So an administrator could with one look see if the scipt does more than it should.
Posted by: Ivan at August 5, 2005 02:32 AM
Ivan, that is a good idea. Although if you could get an admin to just look at an unknown script before they ran it you'd be 95% there....the big issue is people running scripts without looking at all.
When I said "we'll take steps to mitigate it" I didn't mean "we'll slap on some stuff at the end". We've been thinking about this all through the design of the product.
Posted by: Adam Barr at August 5, 2005 06:37 AM
A Monadish/Script Policy Group Manager planned within MMC/WMI? Some Admin Script view, permissional setting tool under Computer Management? If behind the curve, sorry. Just thinking in terms of my ideal.
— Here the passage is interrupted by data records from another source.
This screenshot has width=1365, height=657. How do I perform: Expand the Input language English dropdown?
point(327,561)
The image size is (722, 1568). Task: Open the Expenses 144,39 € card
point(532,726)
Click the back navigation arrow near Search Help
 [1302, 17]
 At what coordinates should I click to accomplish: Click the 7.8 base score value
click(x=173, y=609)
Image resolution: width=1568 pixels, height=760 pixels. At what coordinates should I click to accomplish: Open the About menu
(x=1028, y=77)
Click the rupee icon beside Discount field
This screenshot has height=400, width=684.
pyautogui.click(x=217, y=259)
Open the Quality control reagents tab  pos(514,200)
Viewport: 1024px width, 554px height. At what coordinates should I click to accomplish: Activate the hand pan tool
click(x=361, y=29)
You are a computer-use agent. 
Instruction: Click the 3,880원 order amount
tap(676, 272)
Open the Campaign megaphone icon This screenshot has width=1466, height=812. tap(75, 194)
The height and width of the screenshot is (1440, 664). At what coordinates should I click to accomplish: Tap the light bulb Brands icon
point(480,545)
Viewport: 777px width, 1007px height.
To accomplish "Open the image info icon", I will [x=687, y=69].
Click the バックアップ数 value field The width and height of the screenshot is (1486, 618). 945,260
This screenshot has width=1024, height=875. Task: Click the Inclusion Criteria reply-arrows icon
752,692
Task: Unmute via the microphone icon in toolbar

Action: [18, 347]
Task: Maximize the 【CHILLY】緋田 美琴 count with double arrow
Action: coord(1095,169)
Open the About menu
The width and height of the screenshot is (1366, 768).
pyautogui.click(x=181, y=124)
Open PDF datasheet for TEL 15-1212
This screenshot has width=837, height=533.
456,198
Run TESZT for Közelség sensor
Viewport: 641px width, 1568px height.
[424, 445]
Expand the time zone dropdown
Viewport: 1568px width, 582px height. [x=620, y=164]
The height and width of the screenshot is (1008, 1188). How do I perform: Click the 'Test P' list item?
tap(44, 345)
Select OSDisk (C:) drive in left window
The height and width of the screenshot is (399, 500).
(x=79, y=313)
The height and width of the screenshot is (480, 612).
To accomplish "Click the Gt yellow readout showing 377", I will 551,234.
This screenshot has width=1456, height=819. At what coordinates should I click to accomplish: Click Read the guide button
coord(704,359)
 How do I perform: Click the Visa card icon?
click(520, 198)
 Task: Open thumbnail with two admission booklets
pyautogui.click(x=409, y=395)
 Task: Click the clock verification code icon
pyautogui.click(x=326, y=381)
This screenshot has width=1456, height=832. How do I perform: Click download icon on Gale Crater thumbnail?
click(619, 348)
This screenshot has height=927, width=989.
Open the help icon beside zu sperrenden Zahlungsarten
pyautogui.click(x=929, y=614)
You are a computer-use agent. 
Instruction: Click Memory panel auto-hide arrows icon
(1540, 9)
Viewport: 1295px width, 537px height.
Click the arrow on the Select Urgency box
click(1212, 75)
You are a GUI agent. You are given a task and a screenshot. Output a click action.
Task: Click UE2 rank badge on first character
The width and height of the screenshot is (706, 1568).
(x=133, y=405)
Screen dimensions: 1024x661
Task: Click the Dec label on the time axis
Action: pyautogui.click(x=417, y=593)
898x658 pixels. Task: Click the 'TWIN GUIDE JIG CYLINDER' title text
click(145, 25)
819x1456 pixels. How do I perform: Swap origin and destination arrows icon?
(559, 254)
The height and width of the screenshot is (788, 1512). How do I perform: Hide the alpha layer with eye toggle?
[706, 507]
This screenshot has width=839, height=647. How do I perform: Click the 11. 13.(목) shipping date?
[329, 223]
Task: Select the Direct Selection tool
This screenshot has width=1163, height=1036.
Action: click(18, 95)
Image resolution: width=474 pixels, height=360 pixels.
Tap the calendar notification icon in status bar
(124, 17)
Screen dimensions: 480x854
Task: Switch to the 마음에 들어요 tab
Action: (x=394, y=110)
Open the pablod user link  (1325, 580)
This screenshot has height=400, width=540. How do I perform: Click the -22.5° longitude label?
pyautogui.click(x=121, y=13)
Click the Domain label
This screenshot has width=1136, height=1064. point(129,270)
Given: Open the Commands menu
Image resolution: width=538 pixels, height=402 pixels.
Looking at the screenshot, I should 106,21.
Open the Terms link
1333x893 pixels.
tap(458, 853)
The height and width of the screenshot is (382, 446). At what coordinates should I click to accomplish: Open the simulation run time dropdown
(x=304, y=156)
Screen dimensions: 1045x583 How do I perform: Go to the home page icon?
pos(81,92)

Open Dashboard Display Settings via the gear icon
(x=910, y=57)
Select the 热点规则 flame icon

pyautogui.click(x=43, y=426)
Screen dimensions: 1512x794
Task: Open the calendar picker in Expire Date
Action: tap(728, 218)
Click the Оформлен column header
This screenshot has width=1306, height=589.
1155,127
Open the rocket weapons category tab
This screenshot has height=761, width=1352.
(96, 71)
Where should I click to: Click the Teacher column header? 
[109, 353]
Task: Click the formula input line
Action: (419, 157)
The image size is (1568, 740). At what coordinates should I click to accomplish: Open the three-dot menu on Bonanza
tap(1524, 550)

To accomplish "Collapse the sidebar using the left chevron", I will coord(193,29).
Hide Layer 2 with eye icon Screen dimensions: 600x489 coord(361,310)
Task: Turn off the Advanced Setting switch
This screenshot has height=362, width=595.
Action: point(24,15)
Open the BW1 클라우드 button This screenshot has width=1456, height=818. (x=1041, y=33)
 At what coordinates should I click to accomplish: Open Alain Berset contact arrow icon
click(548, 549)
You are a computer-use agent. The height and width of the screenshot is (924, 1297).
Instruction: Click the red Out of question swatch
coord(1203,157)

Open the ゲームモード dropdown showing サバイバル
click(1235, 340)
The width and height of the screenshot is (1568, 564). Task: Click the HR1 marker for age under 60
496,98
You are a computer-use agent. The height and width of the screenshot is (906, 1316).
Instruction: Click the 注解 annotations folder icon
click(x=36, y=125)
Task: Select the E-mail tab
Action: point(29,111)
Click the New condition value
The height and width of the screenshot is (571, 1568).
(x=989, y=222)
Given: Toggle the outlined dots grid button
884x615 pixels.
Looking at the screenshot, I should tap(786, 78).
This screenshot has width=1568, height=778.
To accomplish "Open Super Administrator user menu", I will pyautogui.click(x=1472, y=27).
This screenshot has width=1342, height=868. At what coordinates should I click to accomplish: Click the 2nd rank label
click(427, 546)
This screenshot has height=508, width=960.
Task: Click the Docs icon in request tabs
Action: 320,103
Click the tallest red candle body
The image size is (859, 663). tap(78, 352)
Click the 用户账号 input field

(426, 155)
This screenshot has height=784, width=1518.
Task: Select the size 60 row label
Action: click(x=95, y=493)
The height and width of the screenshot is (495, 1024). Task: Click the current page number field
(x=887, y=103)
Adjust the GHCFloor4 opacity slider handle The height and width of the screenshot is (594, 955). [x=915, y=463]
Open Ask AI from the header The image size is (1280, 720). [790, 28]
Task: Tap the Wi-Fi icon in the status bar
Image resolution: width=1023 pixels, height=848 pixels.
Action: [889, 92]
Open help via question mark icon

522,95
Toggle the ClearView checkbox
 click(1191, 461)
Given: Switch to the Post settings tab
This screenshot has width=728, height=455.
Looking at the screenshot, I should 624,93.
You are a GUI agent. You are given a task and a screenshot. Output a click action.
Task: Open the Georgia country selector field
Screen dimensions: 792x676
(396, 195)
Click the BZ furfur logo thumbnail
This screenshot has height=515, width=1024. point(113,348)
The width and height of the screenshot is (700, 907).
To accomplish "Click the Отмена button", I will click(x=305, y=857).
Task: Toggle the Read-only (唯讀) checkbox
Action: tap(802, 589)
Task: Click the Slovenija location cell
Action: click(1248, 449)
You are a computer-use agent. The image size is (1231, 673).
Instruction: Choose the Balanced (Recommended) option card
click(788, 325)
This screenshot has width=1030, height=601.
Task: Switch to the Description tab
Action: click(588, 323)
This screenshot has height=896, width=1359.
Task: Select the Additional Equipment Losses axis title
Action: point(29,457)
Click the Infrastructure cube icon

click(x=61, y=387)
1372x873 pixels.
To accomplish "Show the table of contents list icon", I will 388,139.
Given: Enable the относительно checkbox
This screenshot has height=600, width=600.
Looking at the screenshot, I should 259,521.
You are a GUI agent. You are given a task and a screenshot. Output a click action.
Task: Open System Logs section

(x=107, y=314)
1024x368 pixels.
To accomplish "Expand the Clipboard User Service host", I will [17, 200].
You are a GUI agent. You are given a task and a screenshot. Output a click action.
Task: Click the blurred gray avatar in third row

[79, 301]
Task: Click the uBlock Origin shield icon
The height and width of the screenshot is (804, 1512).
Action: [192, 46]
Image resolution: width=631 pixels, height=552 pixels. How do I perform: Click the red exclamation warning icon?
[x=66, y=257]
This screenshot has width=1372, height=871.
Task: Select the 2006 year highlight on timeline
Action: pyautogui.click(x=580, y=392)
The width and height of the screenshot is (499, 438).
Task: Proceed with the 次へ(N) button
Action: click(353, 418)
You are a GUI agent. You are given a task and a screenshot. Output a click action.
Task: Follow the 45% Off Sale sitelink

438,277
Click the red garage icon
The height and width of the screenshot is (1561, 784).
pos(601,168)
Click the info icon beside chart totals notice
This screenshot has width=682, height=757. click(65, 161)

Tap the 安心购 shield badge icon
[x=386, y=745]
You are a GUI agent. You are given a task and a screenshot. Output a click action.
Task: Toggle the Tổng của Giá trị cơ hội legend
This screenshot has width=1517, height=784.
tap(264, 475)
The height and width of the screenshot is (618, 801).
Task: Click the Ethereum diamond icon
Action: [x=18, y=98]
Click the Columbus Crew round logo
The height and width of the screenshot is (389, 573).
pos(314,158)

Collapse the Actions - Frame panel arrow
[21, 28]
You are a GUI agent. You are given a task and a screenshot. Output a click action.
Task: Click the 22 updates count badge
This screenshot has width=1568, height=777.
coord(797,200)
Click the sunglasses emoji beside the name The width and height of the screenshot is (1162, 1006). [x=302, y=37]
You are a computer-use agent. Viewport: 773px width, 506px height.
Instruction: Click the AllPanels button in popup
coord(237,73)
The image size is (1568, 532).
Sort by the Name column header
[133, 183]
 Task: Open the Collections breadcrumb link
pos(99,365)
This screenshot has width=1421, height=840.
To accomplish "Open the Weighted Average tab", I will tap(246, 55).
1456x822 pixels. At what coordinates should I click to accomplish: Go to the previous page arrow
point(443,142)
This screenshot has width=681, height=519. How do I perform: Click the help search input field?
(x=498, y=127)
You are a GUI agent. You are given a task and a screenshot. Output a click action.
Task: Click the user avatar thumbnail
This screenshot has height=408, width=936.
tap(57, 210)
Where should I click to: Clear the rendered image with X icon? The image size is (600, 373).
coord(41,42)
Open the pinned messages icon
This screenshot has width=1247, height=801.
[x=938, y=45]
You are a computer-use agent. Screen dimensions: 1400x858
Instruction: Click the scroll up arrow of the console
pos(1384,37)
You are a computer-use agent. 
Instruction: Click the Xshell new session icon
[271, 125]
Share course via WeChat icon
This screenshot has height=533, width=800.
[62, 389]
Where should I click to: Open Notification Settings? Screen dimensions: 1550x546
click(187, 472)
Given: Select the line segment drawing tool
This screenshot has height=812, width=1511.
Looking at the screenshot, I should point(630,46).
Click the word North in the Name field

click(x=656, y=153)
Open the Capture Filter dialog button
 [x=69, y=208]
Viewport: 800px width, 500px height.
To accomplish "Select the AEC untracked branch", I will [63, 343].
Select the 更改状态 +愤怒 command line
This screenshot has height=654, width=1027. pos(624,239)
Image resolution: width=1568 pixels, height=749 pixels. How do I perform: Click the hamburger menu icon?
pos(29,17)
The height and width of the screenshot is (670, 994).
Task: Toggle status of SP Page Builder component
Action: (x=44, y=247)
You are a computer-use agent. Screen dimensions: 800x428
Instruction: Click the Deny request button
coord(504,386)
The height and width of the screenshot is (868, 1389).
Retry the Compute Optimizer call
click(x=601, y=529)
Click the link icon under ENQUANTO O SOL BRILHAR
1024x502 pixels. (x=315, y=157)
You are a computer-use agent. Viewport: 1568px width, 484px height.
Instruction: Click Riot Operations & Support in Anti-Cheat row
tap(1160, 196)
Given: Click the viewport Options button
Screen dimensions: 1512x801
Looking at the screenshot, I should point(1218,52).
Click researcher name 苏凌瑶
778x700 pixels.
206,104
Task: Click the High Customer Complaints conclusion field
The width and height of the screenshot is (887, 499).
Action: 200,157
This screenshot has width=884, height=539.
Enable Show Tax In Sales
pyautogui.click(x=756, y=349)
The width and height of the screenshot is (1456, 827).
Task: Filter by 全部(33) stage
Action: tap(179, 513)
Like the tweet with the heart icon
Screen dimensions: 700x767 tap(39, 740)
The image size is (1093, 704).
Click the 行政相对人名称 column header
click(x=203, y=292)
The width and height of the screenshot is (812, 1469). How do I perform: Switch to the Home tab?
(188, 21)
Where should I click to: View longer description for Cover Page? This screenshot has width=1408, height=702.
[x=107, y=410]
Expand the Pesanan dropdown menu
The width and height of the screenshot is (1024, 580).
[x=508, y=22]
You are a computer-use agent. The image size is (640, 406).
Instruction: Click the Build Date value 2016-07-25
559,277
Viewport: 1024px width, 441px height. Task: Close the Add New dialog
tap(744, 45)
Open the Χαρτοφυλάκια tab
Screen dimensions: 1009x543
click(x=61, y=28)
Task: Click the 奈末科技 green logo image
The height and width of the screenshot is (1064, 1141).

Posted by: Christopher Coulter at August 6, 2005 10:54 AM
Permissions lists in the header of the script probably wouldn't work quite as desired, unless the language has been designed from the ground up to be sandboxed based on access rules.
There's no use declaring permissions unless they're enforced. Enforcing them does very little good (and is arguably harmful - false sense of security) unless there are no sneaky ways around the limitations.
I don't do much on Windows, so the following may be somewhat nonsensical in specifics. Hopefully the idea gets across:
For example, a restriction on network access might be bypassed by using bindings to COM, a facility to use LoadLibrary and friends to access code from C libraries, or a similar system. If the core OS has a capabilities system it might be able to say "nothing done by this process may access the network," but I don't recall hearing about much like that in Windows.
That means that you'd have a script that /looked/ like it had the 'network access allowed' flag unset, but was actually merrily sending data off somewhere.
It could probably be dealt with by setting up capabilities such that "no network access" would also block "dynamically load native code," but it'd also have to block "run other programs" and "communicate with running programs over IPC (otherwise you could just POST something from MSIE)" ... to the point where quicky you wouldn't be able to do much with the script.
Even Java, which was designed from the start to have fine-grained sandbox controls, has had a fair few issues with leaky sandboxes.
Because of these sorts of problems, I'd be inclined to agree that supporting signed scripts is a good idea, and that beyond that if you run an untrusted program without examining it, you'll get what you deserve.
On an unrelated note, that reminds me of a security feature I'd *REALLY* love to see in a future Windows version - the ability to identify self-extracting .zip files, and unpack them using the Windows native .zip support rather than running the program code. People insist on sending the awful things around, and it'd be nice not to have to manually open them with a 3rd-party unzip tool.
Posted by: Craig Ringer at August 7, 2005 11:08 AM
OK your saying that people will have to run an untrusted script for anything to realy happen with Monad, I seem to remember a lot of script based attackes that relied on just that principle, can you say "I Love You". So when did we rid the internet of morons that do just that ??
Posted by: Garry at August 8, 2005 05:44 AM
Garry: Yes, there were such attacks. So some changes were made, such as email programs recognizing certain extensions, extensions not having file associations automatically, etc. But in the end if despite all these safeguards, someone can be tricked into running a script, they will be in trouble. It's the same as a .exe. You can require signed .exes (and Monad supports signing of scripts and "run only signed scripts" mode) but if someone runs an untrusted .exe on their machine, they may be owN3d.